(Extract)
Often people presume that increased physical activity may ensure them a good night’s sleep. But that may not be the case. On the contrary it was noted that increased activity may bring with itself a night of lower total sleep time (TST), while nights of lower TST may be followed by increased activity the next day. This discovery was made by a study led by Arn Eliasson, MD, the Integrative Cardiac Health Project at Walter Reed Army Medical Centre in Washington DC.
For this purpose, around 14 subjects were analyzed. Apart from assessing the body mass index (BMI) of the subjects, the experts were also believed to have strapped them with armbands to monitor their movements for about 23 days. This armband was believed to gauge the wearer’s body and ambient temperatures, energy expenditure and the total sleep time and quality.
After the completion of this analysis it was evidently discovered that the subjects with a higher BMI may have relatively used more energy as compared to the remaining subjects. It was seemingly also noted that days of low activity may possibly increase TST by about 42 minutes a night.
Dr. Eliasson says that, “It has long been recommended, even championed, that getting exercise is part of the recipe for improved sleep. Our data doesn’t support that notion. The longest sleep and best sleep efficiency occurred after days with low non-exercise exertion. Similarly, we expected that better-rested subjects would be more inclined to get exercise or have busier days. However, better-rested subjects got less exercise and had less calorie expenditure. After relatively more sleep, more than six hours, all measures of exertion decreased.”
The experts have elucidated that different personality types may be responsible for these changes. Type A personalities characterized by high activity and ambitiousness during the day may be more restless during the night. Quite contrary to this Type B personalities characterized by less active and laid-back people may find it easier to fall asleep at night.
These findings were presented at the Associated Professional Sleep Societies’ annual meeting in Illinois.
(End Extract)
* **Work order A**
From the sleep article, output the passage from "Often people presume" up to and including "in Washington DC.".
* **Work order B**
In the sleep article, for about how many days did the armbands monitor the subjects' movements?
* **Work order C**
Do these statements agree with the sleep article? Answer yes or no for each, and quote the words from the article that decide it.
(i) Around 14 subjects were analyzed.
(ii) Better-rested subjects got more exercise.
(iii) Days of low activity may increase total sleep time by about 42 minutes a night.
(Source material)
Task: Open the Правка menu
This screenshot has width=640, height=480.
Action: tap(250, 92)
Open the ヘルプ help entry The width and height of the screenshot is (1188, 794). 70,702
(End Source material)
(Source material)
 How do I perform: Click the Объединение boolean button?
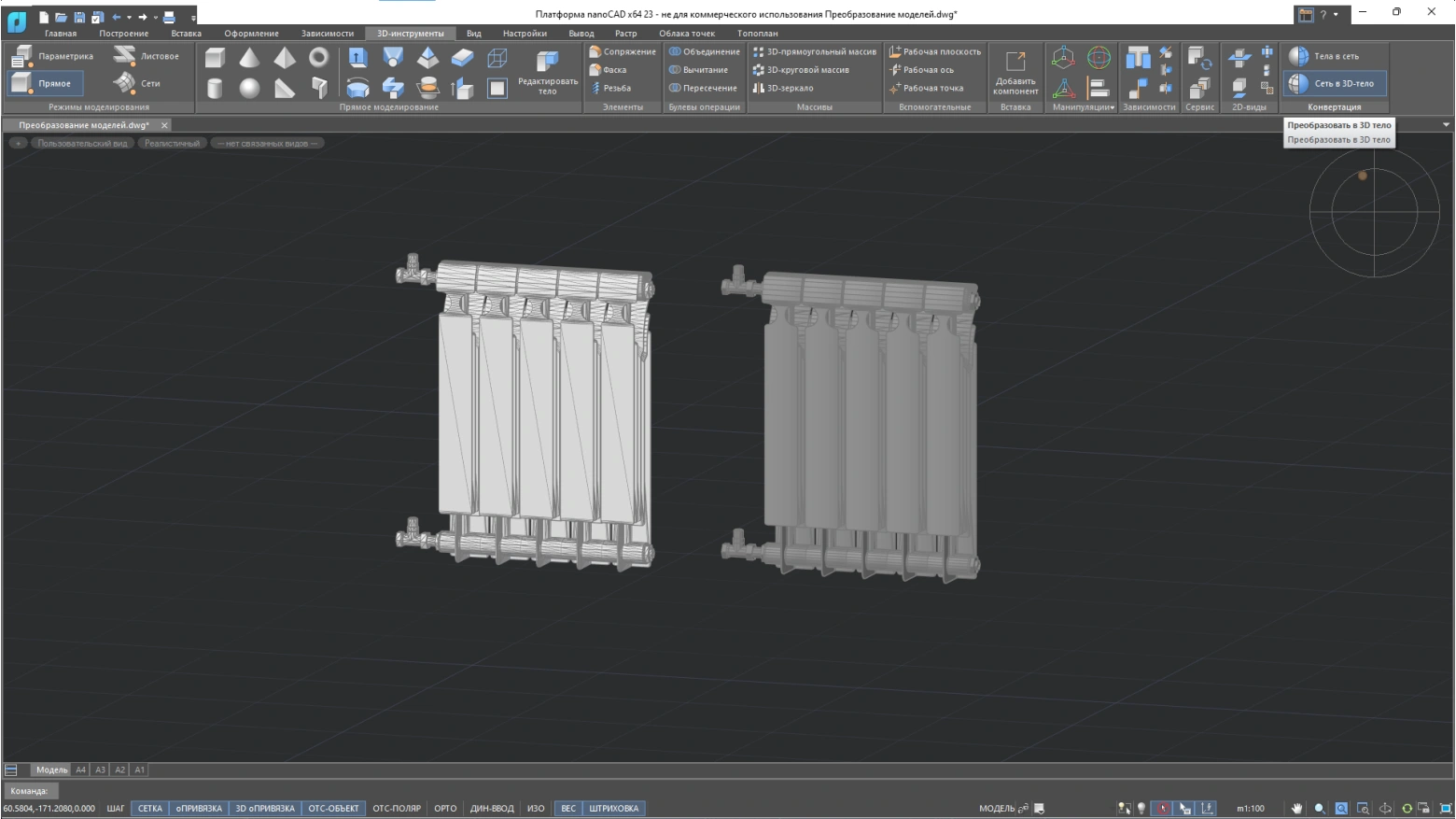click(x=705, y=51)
(End Source material)
(Source material)
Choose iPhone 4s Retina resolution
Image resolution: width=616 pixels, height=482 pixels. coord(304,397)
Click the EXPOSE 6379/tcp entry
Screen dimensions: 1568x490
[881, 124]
(End Source material)
* **Expected answer A**
Often people presume that increased physical activity may ensure them a good night’s sleep. But that may not be the case. On the contrary it was noted that increased activity may bring with itself a night of lower total sleep time (TST), while nights of lower TST may be followed by increased activity the next day. This discovery was made by a study led by Arn Eliasson, MD, the Integrative Cardiac Health Project at Walter Reed Army Medical Centre in Washington DC.

* **Expected answer B**
About 23 days.

* **Expected answer C**
(i) Yes: "For this purpose, around 14 subjects were analyzed."
(ii) No: "However, better-rested subjects got less exercise and had less calorie expenditure."
(iii) Yes: "days of low activity may possibly increase TST by about 42 minutes a night."